Below are entries. Copy exactly the lines running from the line that holds "Image resolution: width=325" to the line that holds "Switch to the", with both ends included.

(Stored data)
:::::

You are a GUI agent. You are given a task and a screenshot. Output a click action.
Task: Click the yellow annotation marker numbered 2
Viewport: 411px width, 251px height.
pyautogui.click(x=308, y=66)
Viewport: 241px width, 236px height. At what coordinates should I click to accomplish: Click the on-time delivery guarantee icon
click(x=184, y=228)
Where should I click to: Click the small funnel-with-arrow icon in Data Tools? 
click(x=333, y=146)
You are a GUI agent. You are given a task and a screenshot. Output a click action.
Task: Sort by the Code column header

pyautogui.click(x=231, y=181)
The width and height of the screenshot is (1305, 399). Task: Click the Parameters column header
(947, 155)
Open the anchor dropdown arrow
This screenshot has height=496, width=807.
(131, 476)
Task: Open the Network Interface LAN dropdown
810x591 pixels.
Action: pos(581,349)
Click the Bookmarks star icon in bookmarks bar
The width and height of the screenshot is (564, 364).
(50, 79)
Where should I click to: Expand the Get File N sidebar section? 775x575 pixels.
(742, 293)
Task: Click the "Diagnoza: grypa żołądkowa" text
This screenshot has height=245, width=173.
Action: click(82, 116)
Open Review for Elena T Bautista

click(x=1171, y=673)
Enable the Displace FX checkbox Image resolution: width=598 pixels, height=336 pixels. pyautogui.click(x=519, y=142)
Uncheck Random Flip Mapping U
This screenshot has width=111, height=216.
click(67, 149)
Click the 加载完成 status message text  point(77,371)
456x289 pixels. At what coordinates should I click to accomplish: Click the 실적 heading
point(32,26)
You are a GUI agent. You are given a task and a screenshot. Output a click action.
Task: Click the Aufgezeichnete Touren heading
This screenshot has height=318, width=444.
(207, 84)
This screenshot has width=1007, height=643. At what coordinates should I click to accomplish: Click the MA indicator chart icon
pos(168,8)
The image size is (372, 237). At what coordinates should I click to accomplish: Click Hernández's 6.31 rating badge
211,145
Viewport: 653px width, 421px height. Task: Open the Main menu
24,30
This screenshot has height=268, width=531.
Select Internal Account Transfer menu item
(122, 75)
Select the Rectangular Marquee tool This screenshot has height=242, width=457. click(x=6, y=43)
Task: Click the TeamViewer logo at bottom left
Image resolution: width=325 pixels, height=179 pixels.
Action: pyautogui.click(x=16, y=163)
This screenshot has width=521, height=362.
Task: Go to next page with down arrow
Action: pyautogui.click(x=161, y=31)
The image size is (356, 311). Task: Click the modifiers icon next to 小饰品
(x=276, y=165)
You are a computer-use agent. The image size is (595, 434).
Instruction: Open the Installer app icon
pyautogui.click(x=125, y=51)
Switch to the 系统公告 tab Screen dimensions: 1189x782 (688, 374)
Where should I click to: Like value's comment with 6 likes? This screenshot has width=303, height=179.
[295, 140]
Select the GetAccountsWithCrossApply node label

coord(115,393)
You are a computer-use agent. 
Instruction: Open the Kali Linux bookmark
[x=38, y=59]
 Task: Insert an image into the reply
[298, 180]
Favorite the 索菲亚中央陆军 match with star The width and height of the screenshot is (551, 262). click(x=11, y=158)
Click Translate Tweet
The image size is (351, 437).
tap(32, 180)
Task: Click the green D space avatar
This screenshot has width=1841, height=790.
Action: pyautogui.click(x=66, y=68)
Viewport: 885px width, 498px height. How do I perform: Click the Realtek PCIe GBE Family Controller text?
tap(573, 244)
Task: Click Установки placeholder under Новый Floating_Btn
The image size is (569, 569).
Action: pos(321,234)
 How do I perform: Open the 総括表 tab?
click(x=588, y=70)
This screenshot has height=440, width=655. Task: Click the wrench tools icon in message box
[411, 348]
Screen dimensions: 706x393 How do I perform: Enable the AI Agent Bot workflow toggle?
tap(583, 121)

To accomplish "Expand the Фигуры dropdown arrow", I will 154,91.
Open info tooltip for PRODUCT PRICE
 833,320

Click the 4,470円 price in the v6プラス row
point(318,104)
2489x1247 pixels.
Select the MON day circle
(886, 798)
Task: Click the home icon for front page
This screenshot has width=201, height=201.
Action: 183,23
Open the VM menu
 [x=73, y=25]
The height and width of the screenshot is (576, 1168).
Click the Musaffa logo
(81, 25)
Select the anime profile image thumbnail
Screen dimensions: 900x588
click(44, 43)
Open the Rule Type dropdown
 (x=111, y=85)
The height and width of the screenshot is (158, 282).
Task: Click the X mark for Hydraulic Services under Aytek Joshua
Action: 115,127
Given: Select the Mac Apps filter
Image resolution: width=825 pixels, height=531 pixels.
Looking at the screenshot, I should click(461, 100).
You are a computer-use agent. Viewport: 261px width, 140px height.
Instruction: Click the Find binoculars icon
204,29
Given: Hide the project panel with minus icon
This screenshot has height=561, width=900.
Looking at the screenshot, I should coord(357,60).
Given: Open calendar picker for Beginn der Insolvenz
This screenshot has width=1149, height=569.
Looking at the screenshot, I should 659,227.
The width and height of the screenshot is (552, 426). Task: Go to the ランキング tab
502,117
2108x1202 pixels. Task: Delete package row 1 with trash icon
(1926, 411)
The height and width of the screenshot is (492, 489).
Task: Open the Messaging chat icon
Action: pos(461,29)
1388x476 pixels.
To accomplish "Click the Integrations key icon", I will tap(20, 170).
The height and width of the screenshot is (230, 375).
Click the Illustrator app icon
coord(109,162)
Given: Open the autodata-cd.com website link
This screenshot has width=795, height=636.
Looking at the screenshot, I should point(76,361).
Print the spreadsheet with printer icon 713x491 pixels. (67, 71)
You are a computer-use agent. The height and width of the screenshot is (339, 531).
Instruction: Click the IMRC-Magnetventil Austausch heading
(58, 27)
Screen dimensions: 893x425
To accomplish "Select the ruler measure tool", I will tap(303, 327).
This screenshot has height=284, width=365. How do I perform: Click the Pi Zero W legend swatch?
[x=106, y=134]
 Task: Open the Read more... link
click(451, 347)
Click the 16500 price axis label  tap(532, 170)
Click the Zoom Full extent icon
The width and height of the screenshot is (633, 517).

:::::

* [Solution below]
Image resolution: width=325 pixels, height=179 pixels.
Action: pyautogui.click(x=16, y=163)
This screenshot has width=521, height=362.
Task: Go to next page with down arrow
Action: pyautogui.click(x=161, y=31)
The image size is (356, 311). Task: Click the modifiers icon next to 小饰品
(x=276, y=165)
You are a computer-use agent. The image size is (595, 434).
Instruction: Open the Installer app icon
pyautogui.click(x=125, y=51)
Switch to the 系统公告 tab Screen dimensions: 1189x782 (688, 374)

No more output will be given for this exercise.